L’endroit est solitaire et sinistre quand le ciel est un peu sombre. On se trouve surtout isolé, séparé des autres par cette muraille de falaises en demi-cercle dont la mer bat les deux pointes. Excellente place pour la conversation de vos bonhommes qui peuvent craindre, tout à coup, en dehors des éboulements (fréquents en ce lieu), de se voir la route fermée devant eux par la marée montante. J’indique la situation du rocher par un A. [Suit un plan.]
La falaise, jusqu’à la Manne-Porte, a le même aspect, c’est-à-dire qu’elle est très droite, minée par endroits. Elle est partout composée de calcaire que coupent des lignes de silex. De place en place, des éboulements ont amené jusqu’en bas une petite couche de terre végétale sur laquelle poussent des choux marins appelés, je crois, crambés.
La Manne-Porte est une immense arcade sous laquelle on passe à pied sec à mer basse ; en voici l’aspect. [Suit un croquis.]
Quand on en approche, on aperçoit par dessous l’aiguille d’Étretat qui se trouve à 500 ou 600 mètres plus loin contre la porte d’Aval. Il faudrait que Bouvard tombât sur le varech glissant pour laisser à P[écuchet] le temps de gagner la porte d’Aval sous laquelle on peut aussi passer à mer basse en enjambant de rocher en rocher, parfois en sautant, car il y a presque toujours de l’eau sous cette porte, ce qui ferait reculer Bouvard, lorsqu’il arriverait naturellement à vouloir passer par là.
La petite baie formée entre les deux portes a cela de particulier qu’on aperçoit vers le milieu une sorte de demi-entonnoir gazonné, où serpente un sentier très rapide, qu’on appelle la Valleuse de Jambour. Bouvard épouvanté par l’eau sous la porte d’Aval, et ne pouvant enjamber comme P. de rocher en rocher, au risque de se noyer dans les intervalles qui sont très profonds, retournerait sur ses pas et apercevrait la valleuse. Voici l’aspect de cette valleuse [suit un dessin]. J’indique l’herbe par les petits traits et le sentier par la ligne noire. On monte d’abord sur un reste d’éboulement qui mène au pied de la falaise, puis le sentier la longe de A à B, et devient ensuite très rapide, très glissant, avec des pierres qui roulent sous les pieds et les mains, et se termine par de brusques zigs-zags. Les gens craintifs se cramponnent aux herbes. (Cette valleuse, praticable même aux femmes hardies jusqu’à cette année, n’est plus accessible aujourd’hui qu’aux hommes très souples et très accoutumés aux falaises ; on doit la réparer). Autrefois une corde attachée au rocher, allait jusqu’au bas de la descente.

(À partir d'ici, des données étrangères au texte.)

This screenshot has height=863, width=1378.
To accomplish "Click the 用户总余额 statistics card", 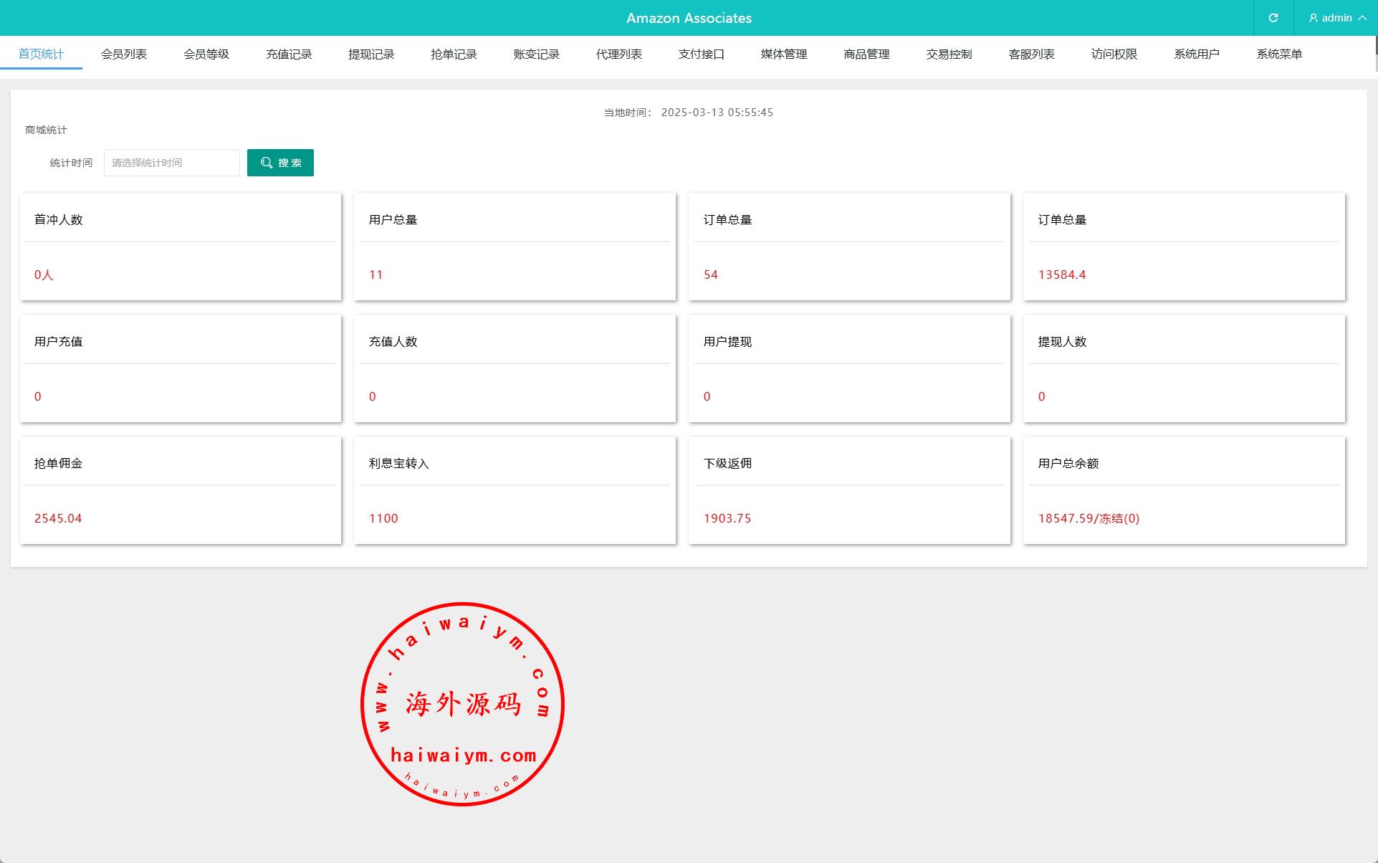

Une fois en haut, on aperçoit Étretat, et on y arrive par une descente douce sur l’herbe, de 1 kilomètre environ. Il y a dans le haut de cette montée une butte en terre. On s’y réfugie, par crainte du rhume, après avoir gravi le sentier.
Voilà (en style de guide) l’itinéraire d’Antifer à Étretat.

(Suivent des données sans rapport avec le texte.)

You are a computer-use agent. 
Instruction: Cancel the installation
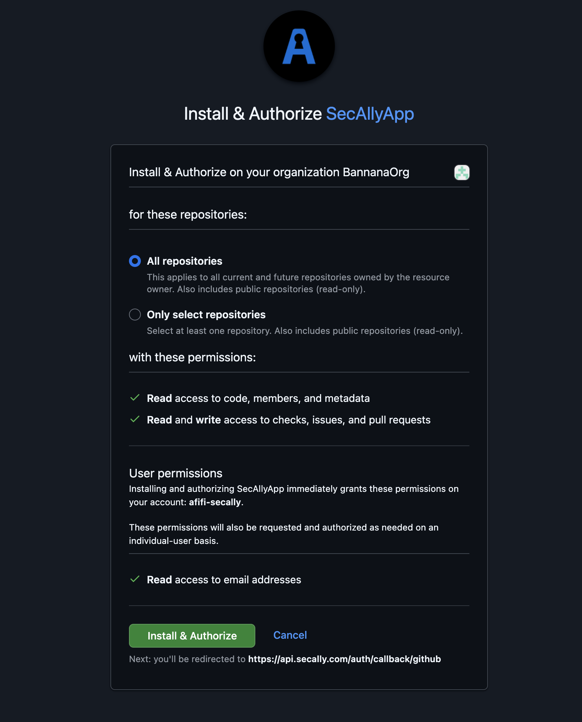[290, 635]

Je me suis abstenu de toute description imagée pour tâcher de vous faire voir plus nettement. Je ne sais si j’ai réussi. Si vous voulez autre chose, si je ne vous ai pas bien compris, écrivez-moi immédiatement et je vous répondrai le jour même.

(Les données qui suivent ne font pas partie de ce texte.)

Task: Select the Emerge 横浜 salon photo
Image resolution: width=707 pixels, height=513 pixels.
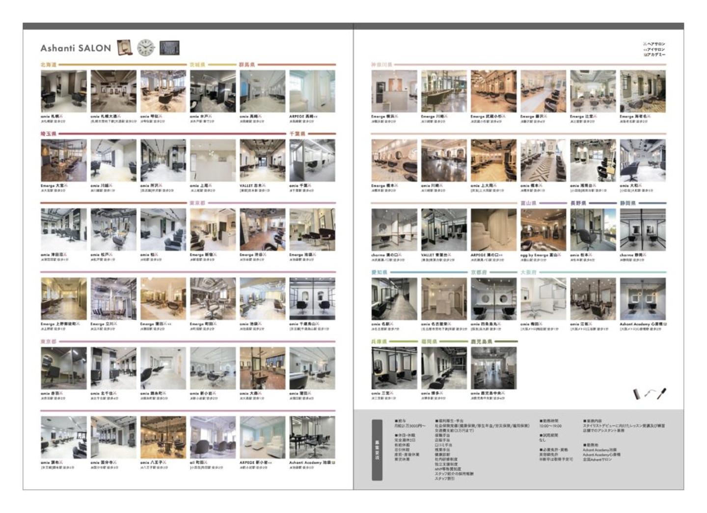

Adieu, cher Maître, je vous embrasse en vous serrant les mains. Si Mme Commanville est près de vous, faites-lui mes compliments respectueux et bien cordiaux. Bien des choses à son mari. Amitiés au grand Laporte.
À vous
Guy de Maupassant

1 Bouvard et Pécuchet. (Voir dans le Manuscrit Autographe [N° 35, sept.-oct. 1931] cette lettre (illustrée de huit croquis).